▶ **Source information**

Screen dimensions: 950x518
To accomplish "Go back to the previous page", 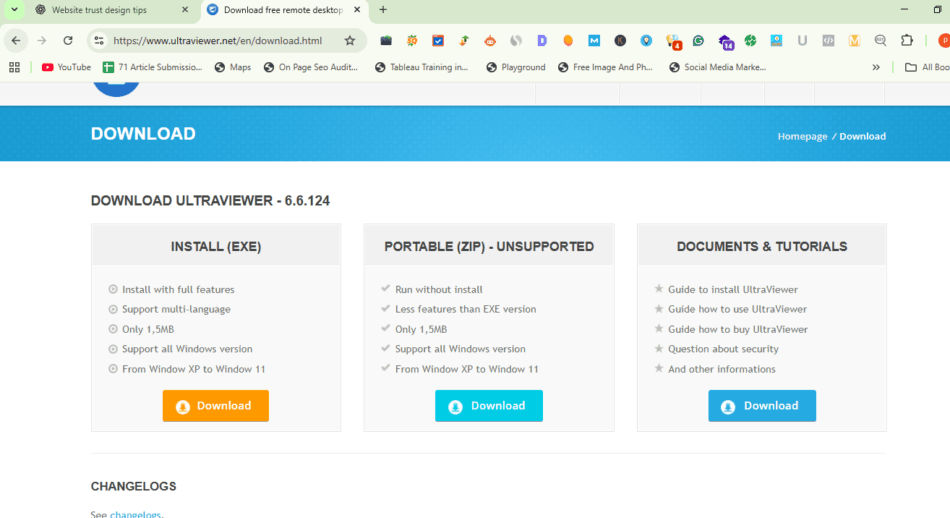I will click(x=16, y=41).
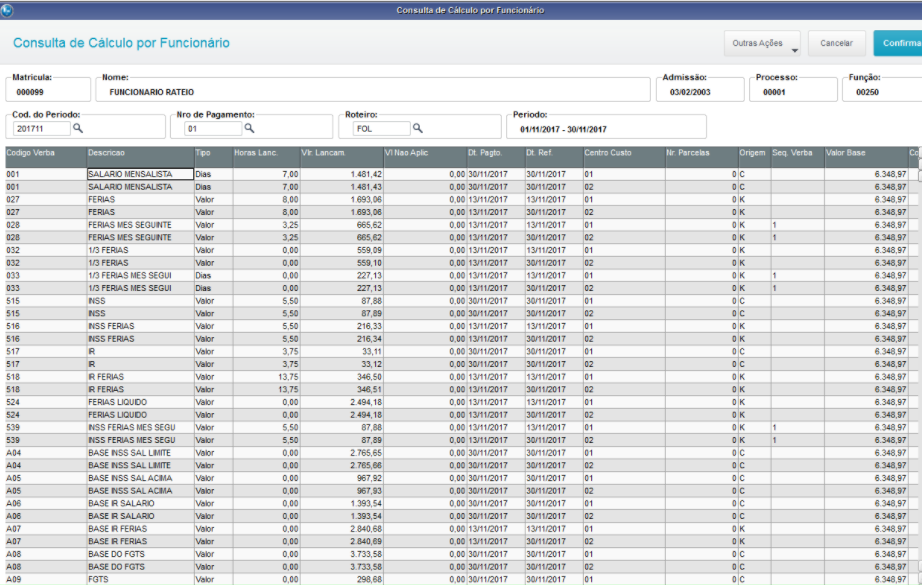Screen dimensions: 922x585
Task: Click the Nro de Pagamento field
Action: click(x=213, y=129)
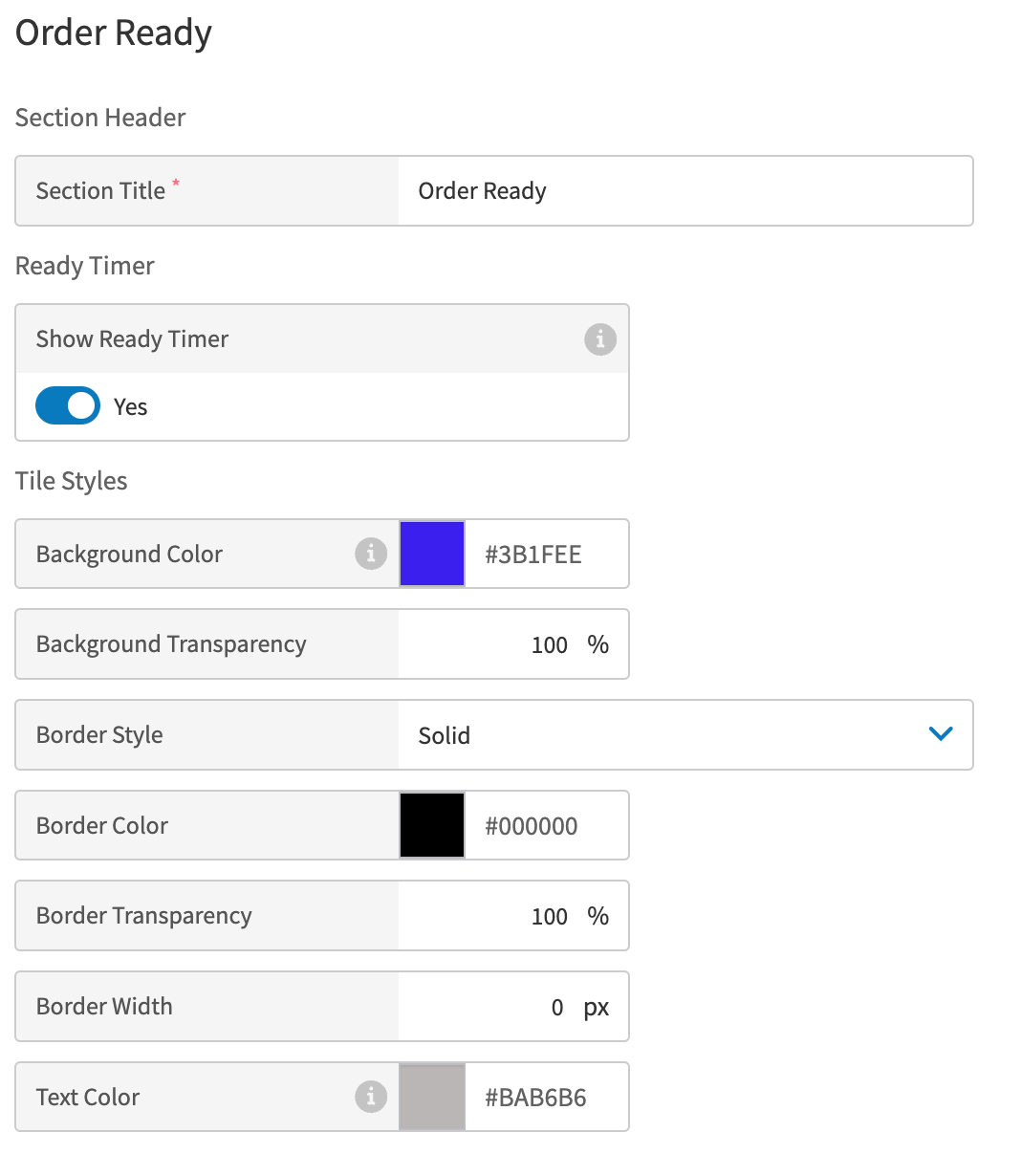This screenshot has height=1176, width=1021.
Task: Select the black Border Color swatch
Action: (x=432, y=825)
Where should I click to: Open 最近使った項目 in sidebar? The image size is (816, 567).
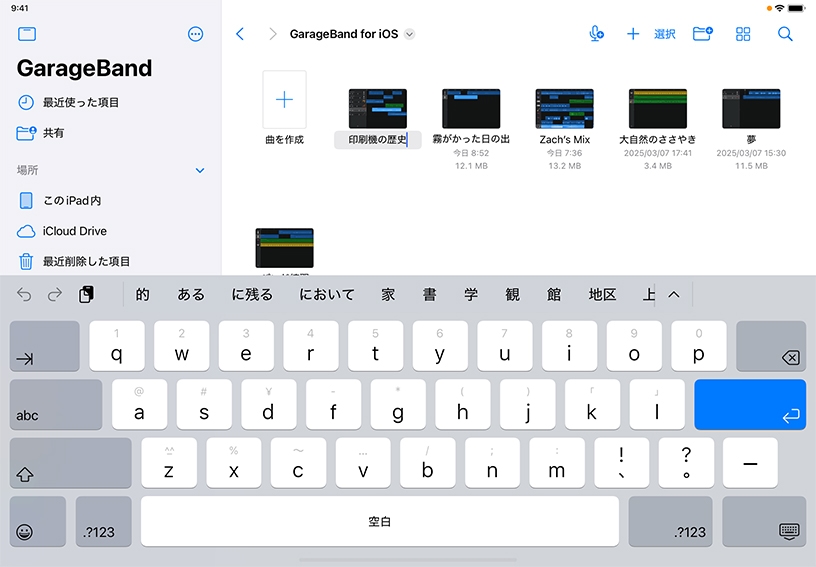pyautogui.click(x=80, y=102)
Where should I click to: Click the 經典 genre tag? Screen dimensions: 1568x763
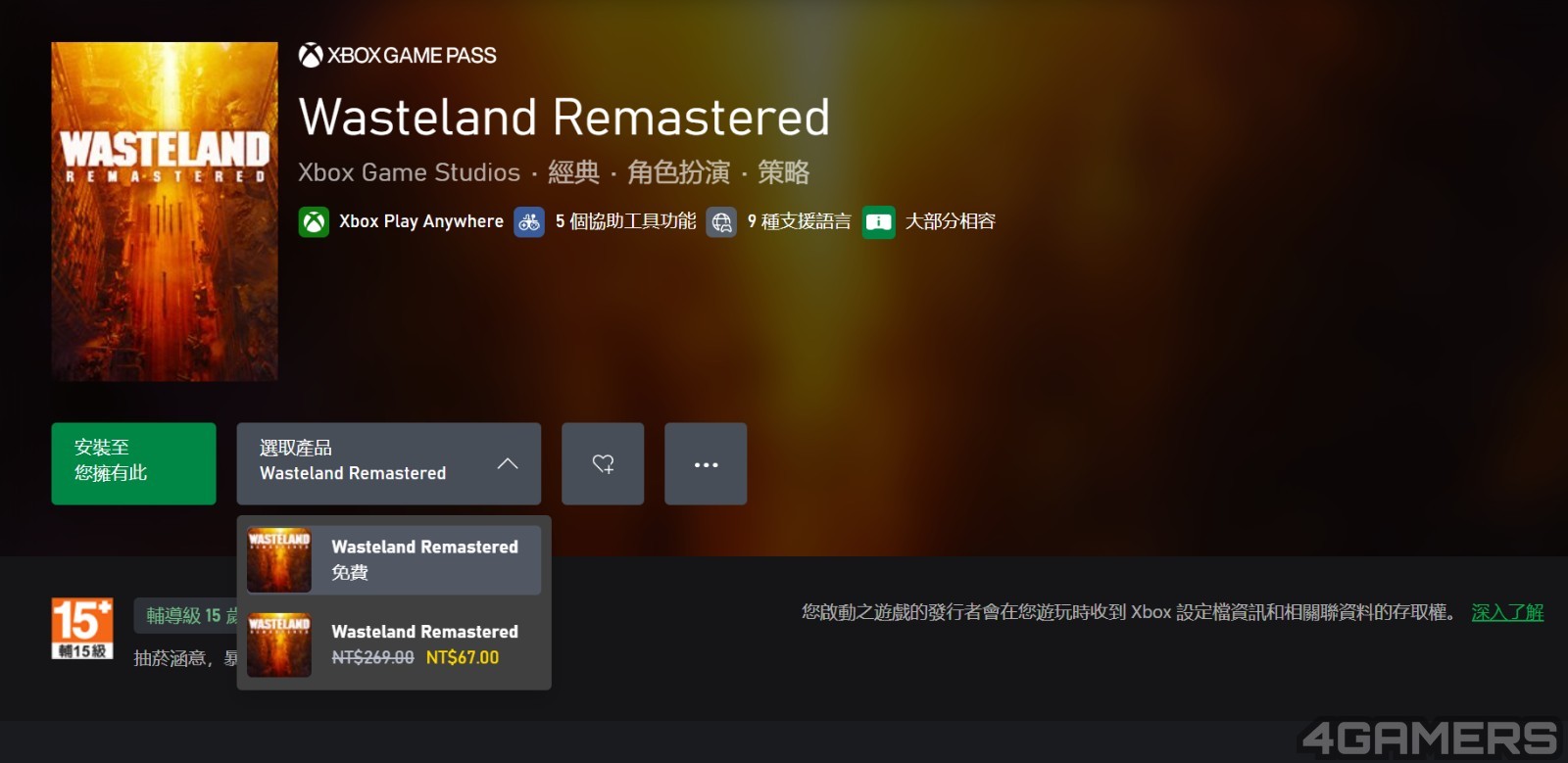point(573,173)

▶ **Task to complete**
Working from the line containing "Where should I click to: Click" to the last line of the data, retype every line exactly, both ends included, and leave out all pictures.

▶ **Solution for this exercise**
Where should I click to: Click the 經典 genre tag? Screen dimensions: 1568x763
point(573,173)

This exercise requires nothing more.